[Records from a collection]
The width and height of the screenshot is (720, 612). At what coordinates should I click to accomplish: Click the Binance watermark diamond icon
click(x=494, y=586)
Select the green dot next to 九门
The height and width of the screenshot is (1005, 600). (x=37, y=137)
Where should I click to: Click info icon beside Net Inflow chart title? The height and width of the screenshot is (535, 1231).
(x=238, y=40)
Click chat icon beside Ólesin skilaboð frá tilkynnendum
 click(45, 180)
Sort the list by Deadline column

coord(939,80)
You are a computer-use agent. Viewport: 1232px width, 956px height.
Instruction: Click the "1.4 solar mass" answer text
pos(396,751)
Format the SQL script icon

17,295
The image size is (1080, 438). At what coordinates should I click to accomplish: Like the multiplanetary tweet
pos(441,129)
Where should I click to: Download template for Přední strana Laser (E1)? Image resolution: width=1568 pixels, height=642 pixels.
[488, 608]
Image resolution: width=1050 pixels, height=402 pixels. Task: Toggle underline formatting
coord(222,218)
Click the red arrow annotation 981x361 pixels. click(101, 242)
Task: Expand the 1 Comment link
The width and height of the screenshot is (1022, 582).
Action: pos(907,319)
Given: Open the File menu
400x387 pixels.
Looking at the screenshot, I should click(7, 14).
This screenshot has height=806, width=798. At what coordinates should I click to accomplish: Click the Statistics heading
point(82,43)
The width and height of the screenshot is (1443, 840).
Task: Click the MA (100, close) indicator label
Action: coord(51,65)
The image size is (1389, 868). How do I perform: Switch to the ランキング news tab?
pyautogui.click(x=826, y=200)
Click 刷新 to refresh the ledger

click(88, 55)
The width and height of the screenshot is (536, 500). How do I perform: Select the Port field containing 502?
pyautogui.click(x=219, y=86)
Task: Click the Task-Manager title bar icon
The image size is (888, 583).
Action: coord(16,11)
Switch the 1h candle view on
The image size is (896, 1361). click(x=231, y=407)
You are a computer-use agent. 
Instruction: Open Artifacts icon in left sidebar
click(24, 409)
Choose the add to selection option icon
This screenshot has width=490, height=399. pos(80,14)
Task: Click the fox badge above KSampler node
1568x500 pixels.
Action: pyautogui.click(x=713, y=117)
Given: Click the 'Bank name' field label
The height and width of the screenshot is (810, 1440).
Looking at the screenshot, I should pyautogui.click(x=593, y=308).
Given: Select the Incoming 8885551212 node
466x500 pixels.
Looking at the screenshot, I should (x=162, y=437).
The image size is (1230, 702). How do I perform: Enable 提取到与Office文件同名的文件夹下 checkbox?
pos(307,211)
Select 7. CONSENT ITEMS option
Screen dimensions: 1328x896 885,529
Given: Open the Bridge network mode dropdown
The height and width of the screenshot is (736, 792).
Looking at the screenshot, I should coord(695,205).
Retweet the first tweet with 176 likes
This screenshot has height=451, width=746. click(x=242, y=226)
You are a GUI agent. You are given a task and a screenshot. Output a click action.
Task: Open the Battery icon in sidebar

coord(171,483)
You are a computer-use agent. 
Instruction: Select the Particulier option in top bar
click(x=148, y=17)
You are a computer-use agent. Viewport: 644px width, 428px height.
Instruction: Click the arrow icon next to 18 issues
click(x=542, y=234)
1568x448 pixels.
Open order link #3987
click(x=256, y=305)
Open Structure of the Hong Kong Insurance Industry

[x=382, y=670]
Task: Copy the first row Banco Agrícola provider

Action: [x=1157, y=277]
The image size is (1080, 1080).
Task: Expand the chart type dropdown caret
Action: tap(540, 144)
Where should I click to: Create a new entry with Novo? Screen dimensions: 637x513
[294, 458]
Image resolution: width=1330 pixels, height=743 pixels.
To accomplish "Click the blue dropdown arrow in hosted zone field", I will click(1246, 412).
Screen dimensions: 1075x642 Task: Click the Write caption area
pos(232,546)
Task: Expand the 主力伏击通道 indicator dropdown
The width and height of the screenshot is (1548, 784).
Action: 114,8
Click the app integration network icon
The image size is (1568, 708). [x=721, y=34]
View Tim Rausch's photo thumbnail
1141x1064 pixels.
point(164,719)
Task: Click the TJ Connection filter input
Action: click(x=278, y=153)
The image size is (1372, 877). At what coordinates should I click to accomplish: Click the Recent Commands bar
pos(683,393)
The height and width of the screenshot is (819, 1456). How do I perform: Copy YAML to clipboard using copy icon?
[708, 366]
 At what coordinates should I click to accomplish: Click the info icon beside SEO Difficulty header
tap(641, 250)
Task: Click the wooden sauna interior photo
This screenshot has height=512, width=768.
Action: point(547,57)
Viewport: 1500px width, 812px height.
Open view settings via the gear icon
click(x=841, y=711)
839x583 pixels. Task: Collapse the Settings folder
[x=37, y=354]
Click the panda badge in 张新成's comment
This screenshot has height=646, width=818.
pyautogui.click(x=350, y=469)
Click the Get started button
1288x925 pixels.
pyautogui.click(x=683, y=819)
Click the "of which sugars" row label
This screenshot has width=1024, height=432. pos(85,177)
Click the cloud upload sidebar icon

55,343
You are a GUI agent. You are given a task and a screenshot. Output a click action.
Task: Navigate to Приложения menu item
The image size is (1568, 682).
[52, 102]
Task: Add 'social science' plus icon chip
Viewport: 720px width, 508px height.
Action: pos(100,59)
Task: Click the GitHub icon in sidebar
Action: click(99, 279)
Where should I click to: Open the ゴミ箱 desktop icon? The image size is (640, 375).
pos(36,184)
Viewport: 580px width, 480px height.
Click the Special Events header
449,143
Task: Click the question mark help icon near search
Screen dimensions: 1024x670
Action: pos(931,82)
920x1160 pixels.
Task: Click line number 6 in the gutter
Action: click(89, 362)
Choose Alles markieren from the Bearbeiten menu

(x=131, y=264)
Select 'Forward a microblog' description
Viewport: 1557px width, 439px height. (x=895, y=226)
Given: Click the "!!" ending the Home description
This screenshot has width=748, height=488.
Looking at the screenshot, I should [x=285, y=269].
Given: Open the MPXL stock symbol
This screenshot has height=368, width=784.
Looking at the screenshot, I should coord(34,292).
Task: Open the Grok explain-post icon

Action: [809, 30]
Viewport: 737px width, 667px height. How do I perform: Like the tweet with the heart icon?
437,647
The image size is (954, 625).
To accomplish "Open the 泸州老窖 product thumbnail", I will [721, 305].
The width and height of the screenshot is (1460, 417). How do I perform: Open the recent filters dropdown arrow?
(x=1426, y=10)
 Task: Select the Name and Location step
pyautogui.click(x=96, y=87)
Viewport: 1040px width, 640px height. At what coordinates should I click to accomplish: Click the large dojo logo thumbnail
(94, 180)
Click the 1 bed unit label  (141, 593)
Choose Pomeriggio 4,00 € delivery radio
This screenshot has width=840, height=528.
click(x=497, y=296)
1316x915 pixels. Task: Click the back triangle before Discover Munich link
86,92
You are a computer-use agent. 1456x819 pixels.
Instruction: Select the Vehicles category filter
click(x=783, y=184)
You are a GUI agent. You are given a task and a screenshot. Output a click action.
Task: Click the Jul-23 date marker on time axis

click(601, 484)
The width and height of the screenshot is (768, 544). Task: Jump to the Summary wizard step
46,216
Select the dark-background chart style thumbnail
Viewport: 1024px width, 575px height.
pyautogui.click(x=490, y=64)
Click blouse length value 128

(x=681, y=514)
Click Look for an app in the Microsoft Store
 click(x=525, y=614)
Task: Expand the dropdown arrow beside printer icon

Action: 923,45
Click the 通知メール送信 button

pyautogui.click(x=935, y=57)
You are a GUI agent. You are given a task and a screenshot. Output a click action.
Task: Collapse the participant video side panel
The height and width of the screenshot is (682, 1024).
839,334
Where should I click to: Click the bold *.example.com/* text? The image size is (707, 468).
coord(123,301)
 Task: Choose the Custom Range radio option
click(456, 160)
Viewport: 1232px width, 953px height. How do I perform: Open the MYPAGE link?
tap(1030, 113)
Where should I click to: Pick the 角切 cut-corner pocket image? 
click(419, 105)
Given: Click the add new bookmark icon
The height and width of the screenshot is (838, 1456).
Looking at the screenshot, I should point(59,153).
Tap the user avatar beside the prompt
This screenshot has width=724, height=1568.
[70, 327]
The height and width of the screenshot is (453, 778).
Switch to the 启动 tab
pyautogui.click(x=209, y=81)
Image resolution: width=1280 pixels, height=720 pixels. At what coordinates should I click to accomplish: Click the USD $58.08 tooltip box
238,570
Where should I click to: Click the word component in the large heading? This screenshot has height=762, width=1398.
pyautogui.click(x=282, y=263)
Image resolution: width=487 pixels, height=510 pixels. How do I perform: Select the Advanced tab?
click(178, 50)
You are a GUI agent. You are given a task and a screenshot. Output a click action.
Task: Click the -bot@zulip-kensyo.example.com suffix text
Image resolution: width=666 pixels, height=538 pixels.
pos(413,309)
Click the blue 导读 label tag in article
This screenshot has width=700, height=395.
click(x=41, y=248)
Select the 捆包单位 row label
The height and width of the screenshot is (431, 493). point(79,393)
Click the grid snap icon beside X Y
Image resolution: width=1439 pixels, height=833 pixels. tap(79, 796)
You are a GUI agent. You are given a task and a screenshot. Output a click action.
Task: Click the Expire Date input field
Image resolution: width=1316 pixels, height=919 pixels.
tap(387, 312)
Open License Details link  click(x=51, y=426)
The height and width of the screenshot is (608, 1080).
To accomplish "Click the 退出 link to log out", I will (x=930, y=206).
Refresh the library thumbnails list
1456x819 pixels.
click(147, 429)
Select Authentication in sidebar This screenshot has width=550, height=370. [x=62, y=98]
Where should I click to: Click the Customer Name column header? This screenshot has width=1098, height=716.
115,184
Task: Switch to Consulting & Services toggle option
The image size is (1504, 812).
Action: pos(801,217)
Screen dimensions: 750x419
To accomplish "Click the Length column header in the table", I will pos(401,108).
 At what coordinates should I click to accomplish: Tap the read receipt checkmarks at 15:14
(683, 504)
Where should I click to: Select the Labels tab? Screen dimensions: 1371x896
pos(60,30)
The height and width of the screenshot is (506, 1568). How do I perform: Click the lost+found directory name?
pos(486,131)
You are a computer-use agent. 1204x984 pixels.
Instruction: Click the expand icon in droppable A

Short exercise: Retype the data above between the lines holding "The width and height of the screenshot is (536, 500)." and "click(24, 409)", inclusive, keeping each line unchanged.

Full solution:
The width and height of the screenshot is (536, 500). How do I perform: Select the Port field containing 502?
pyautogui.click(x=219, y=86)
Task: Click the Task-Manager title bar icon
The image size is (888, 583).
Action: coord(16,11)
Switch the 1h candle view on
The image size is (896, 1361). click(x=231, y=407)
You are a computer-use agent. 
Instruction: Open Artifacts icon in left sidebar
click(24, 409)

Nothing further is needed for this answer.